* _作業内容_
a. 本文抜粋の筆者は、「一足飛びに」の代わりにどの言葉が適当だと述べていますか。
b. 本文抜粋から、「山本 孝文・青木 敬・城倉」を含む語句で始まり「科書である。順に見ていこう。」で終わる部分を一字一句違えずに書き写してください。

* _本文抜粋_
* * *

山本 孝文・青木 敬・城倉 正祥・寺前 直人・浜田 晋介 2022『考古学概論 -初学者のための基礎理論-』ミネルヴァ書房

「本書は、考古学を学びはじめた初学者が主な読者となること(を?)前提としたもので、この分野に初めて接する人が、前提なしでその学問的内容を理解するのに適したテキストとして書かれたものである。学問としての考古学を学ぶ際に知っておくべき最低限の基礎理論の内容をまとめており、学習初年次の考古学の入門系授業に対応する内容が想定されている。」(山本:i)

70年代生まれの方が4人、50年代生まれの方が1人による総じて若い世代によって記された久々の教科書である。順に見ていこう。

「考古学の研究は一足飛びに資料の蓄積と研究成果の公表が進んでいる。」(同:ii)

この場合には、「一足飛びに」(suddenly)というよりは、「飛躍的に」(dramatically)ぐらいが適当ではないか?

* * *

* _収集データ_

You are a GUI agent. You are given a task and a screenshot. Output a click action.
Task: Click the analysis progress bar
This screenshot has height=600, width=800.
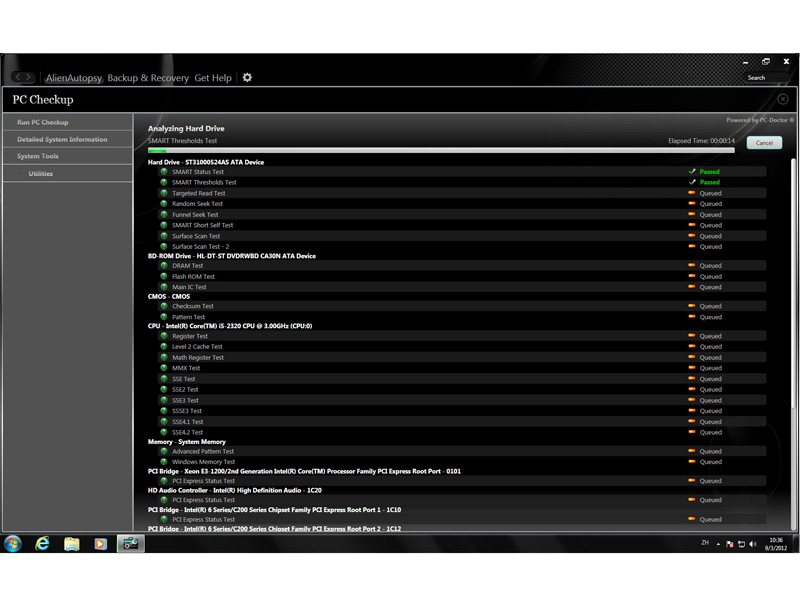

* * *

* _各作業の解答_
a. 「飛躍的に」です。

b.
山本 孝文・青木 敬・城倉 正祥・寺前 直人・浜田 晋介 2022『考古学概論 -初学者のための基礎理論-』ミネルヴァ書房

「本書は、考古学を学びはじめた初学者が主な読者となること(を?)前提としたもので、この分野に初めて接する人が、前提なしでその学問的内容を理解するのに適したテキストとして書かれたものである。学問としての考古学を学ぶ際に知っておくべき最低限の基礎理論の内容をまとめており、学習初年次の考古学の入門系授業に対応する内容が想定されている。」(山本:i)

70年代生まれの方が4人、50年代生まれの方が1人による総じて若い世代によって記された久々の教科書である。順に見ていこう。